Pfarrbrief vom 04.08.2002:
Über 5.000 Jugendliche aus ganz Deutschland sind in diesem Jahr der Einladung von Papst Johannes Paul II. zum XVII. Weltjugendtag vom 18. bis 28. Juli ins kanadische Toronto gefolgt, davon ca. 400 aus unserem Erzbistum. Unter dem Motto "Salz der Erde, Licht der Welt" erwartete sie dort zunächst ein Begegnungsprogramm in verschiedenen kanadischen Diözesen, bevor sie ab dem 22. Juli in Toronto mit zahlreichen Jugendlichen aus der ganzen Welt zusammentrafen. "Salz der Erde, Licht der Welt": In der Antike galten Salz und Licht als wesentliche Elemente des menschlichen Lebens.

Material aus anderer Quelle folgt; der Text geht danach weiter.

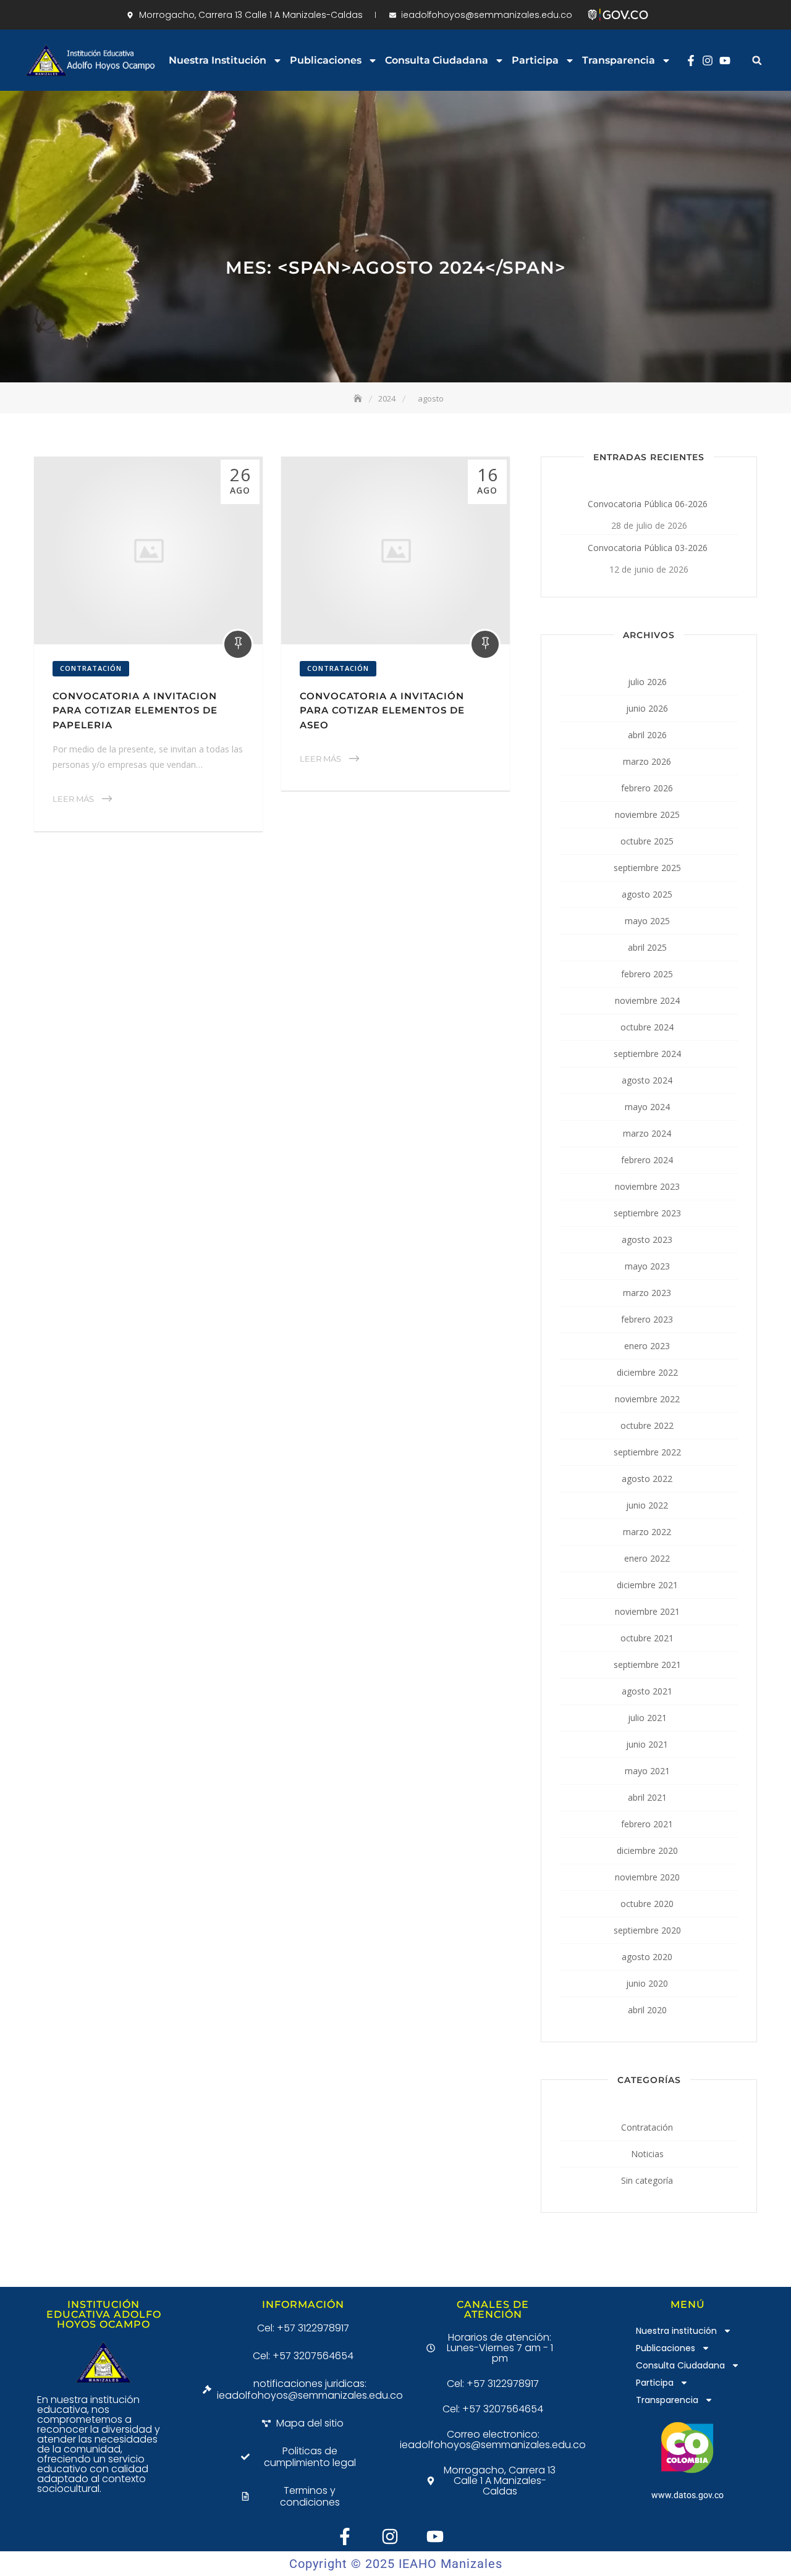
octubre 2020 (647, 1903)
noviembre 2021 (647, 1611)
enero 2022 (647, 1558)
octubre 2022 (647, 1425)
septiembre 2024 (647, 1053)
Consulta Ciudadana (436, 60)
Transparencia (618, 60)
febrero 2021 (647, 1824)
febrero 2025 (647, 974)
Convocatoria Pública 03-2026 (648, 548)
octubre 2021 (647, 1638)
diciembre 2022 (647, 1372)
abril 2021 (647, 1797)
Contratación (91, 668)
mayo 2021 (647, 1771)
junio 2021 (647, 1744)
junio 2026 (647, 708)
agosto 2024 (647, 1080)
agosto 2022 (647, 1478)
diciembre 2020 (647, 1850)
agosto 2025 (647, 894)
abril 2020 (647, 2010)
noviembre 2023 (647, 1186)
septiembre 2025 (647, 867)
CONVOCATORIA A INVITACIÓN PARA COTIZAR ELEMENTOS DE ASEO (382, 710)
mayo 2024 (647, 1107)
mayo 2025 (647, 921)
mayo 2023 (647, 1266)
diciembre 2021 (647, 1585)
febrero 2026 (647, 788)
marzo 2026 (647, 761)
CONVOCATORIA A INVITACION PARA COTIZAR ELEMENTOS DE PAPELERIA (135, 710)
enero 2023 (647, 1346)
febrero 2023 (647, 1319)
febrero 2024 (647, 1160)
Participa (535, 60)
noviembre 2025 (647, 814)
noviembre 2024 (647, 1000)
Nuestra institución (217, 60)
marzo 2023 (647, 1293)
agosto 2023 (647, 1239)
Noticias (647, 2154)
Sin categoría (647, 2180)
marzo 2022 (647, 1532)
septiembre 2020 (647, 1930)
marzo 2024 (647, 1133)
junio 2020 (647, 1983)
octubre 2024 (647, 1027)
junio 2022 (647, 1505)
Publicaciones (326, 60)
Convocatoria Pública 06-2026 (648, 504)
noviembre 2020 (647, 1877)
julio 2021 (647, 1718)
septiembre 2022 (647, 1452)
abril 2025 (647, 947)
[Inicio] (359, 398)
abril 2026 (647, 735)
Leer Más (73, 799)
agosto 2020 (647, 1957)
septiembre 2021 (647, 1664)
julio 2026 (647, 682)
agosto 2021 (647, 1691)
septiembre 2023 (647, 1213)
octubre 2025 (647, 841)
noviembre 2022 (647, 1399)
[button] (756, 60)
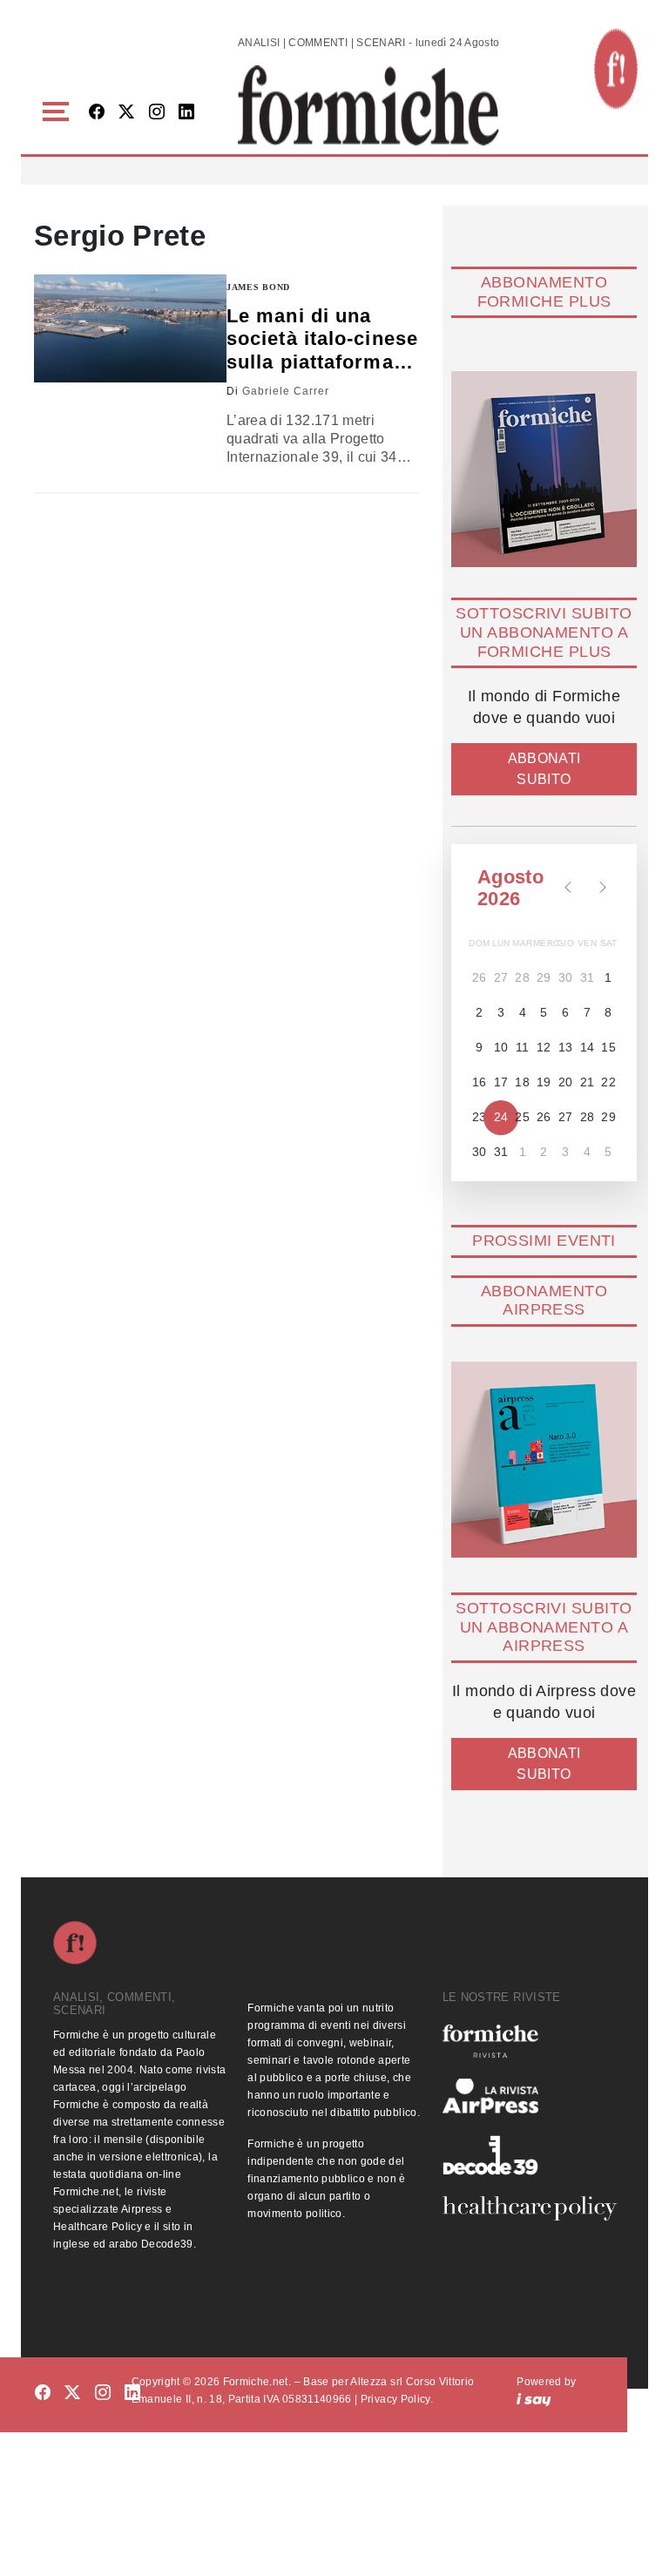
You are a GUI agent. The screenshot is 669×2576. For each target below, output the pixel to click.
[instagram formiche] (103, 2393)
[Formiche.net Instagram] (157, 113)
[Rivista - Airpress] (529, 2096)
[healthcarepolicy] (529, 2208)
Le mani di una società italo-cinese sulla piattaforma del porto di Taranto (322, 339)
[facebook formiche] (42, 2393)
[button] (59, 112)
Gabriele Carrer (285, 391)
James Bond (258, 287)
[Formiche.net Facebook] (97, 113)
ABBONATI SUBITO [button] (544, 769)
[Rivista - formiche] (529, 2041)
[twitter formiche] (72, 2393)
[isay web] (534, 2399)
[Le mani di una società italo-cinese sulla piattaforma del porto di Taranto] (130, 328)
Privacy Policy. (397, 2399)
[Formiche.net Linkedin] (186, 113)
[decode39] (529, 2154)
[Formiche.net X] (126, 113)
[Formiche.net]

Lange Zeit ist das Salz das gebräuchlichste Mittel zur Konservierung der Nahrungsmittel gewesen. Und Licht weist uns den Weg. Wenn das Licht abnimmt oder ganz schwindet, vermag man die umgebende Wirklichkeit nicht mehr zu erkennen und weiß nicht wohin. Deshalb sind Jugendliche aller Welt als Salz der Erde und Licht der Welt aufgerufen, den Glauben, den sie empfangen haben, zu bewahren und an andere weiterzugeben. Doch welcher Jugendliche in unseren Breitengraden ist heute noch dazu bereit?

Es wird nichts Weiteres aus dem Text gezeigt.